─── DATA TO PROCESS ───

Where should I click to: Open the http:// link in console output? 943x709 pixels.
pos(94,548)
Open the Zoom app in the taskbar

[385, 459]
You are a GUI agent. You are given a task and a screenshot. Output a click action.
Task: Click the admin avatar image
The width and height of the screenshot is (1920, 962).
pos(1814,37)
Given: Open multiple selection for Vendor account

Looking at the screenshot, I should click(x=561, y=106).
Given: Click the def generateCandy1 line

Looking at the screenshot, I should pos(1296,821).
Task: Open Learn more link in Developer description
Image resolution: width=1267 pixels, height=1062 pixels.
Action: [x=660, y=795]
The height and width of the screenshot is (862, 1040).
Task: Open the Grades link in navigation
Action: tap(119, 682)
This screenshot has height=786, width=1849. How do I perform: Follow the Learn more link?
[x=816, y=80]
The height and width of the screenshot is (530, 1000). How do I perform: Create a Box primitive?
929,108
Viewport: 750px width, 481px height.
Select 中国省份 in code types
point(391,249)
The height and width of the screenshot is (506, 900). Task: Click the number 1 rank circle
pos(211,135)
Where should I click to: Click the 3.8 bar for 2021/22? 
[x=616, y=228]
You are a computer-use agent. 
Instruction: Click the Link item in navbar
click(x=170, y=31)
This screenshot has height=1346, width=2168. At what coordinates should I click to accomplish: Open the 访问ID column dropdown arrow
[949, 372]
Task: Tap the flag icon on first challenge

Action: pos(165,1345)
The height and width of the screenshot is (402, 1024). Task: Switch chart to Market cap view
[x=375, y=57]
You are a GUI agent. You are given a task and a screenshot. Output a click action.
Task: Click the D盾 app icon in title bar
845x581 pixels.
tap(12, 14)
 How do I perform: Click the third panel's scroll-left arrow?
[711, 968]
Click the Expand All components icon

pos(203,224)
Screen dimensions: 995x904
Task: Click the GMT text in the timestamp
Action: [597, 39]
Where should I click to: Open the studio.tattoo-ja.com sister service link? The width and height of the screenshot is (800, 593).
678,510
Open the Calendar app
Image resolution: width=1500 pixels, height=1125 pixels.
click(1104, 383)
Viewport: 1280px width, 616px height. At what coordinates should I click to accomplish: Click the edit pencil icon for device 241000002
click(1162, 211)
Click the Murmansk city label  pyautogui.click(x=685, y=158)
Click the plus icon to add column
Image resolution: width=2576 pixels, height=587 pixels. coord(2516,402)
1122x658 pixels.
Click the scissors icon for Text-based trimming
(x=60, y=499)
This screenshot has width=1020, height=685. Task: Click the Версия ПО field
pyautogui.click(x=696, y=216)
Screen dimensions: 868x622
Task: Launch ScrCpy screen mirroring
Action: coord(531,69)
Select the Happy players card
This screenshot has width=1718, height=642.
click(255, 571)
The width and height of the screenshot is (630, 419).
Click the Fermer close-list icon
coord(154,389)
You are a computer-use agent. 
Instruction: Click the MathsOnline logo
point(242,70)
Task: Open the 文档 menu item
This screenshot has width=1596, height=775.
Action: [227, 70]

───

> **TASK BRIEF**: Retype all of the records above, line by line and character for character.

> **RESPONSE TO THIS TASK**:
Where should I click to: Open the http:// link in console output? 943x709 pixels.
pos(94,548)
Open the Zoom app in the taskbar

[385, 459]
You are a GUI agent. You are given a task and a screenshot. Output a click action.
Task: Click the admin avatar image
The width and height of the screenshot is (1920, 962).
pos(1814,37)
Given: Open multiple selection for Vendor account

Looking at the screenshot, I should click(x=561, y=106).
Given: Click the def generateCandy1 line

Looking at the screenshot, I should pos(1296,821).
Task: Open Learn more link in Developer description
Image resolution: width=1267 pixels, height=1062 pixels.
Action: [x=660, y=795]
The height and width of the screenshot is (862, 1040).
Task: Open the Grades link in navigation
Action: tap(119, 682)
This screenshot has height=786, width=1849. How do I perform: Follow the Learn more link?
[x=816, y=80]
The height and width of the screenshot is (530, 1000). How do I perform: Create a Box primitive?
929,108
Viewport: 750px width, 481px height.
Select 中国省份 in code types
point(391,249)
The height and width of the screenshot is (506, 900). Task: Click the number 1 rank circle
pos(211,135)
Where should I click to: Click the 3.8 bar for 2021/22? 
[x=616, y=228]
You are a computer-use agent. 
Instruction: Click the Link item in navbar
click(x=170, y=31)
This screenshot has height=1346, width=2168. At what coordinates should I click to accomplish: Open the 访问ID column dropdown arrow
[949, 372]
Task: Tap the flag icon on first challenge

Action: pos(165,1345)
The height and width of the screenshot is (402, 1024). Task: Switch chart to Market cap view
[x=375, y=57]
You are a GUI agent. You are given a task and a screenshot. Output a click action.
Task: Click the D盾 app icon in title bar
845x581 pixels.
tap(12, 14)
 How do I perform: Click the third panel's scroll-left arrow?
[711, 968]
Click the Expand All components icon

pos(203,224)
Screen dimensions: 995x904
Task: Click the GMT text in the timestamp
Action: [597, 39]
Where should I click to: Open the studio.tattoo-ja.com sister service link? The width and height of the screenshot is (800, 593).
678,510
Open the Calendar app
Image resolution: width=1500 pixels, height=1125 pixels.
click(1104, 383)
Viewport: 1280px width, 616px height. At what coordinates should I click to accomplish: Click the edit pencil icon for device 241000002
click(1162, 211)
Click the Murmansk city label  pyautogui.click(x=685, y=158)
Click the plus icon to add column
Image resolution: width=2576 pixels, height=587 pixels. coord(2516,402)
1122x658 pixels.
Click the scissors icon for Text-based trimming
(x=60, y=499)
This screenshot has width=1020, height=685. Task: Click the Версия ПО field
pyautogui.click(x=696, y=216)
Screen dimensions: 868x622
Task: Launch ScrCpy screen mirroring
Action: coord(531,69)
Select the Happy players card
This screenshot has width=1718, height=642.
click(255, 571)
The width and height of the screenshot is (630, 419).
Click the Fermer close-list icon
coord(154,389)
You are a computer-use agent. 
Instruction: Click the MathsOnline logo
point(242,70)
Task: Open the 文档 menu item
This screenshot has width=1596, height=775.
Action: [227, 70]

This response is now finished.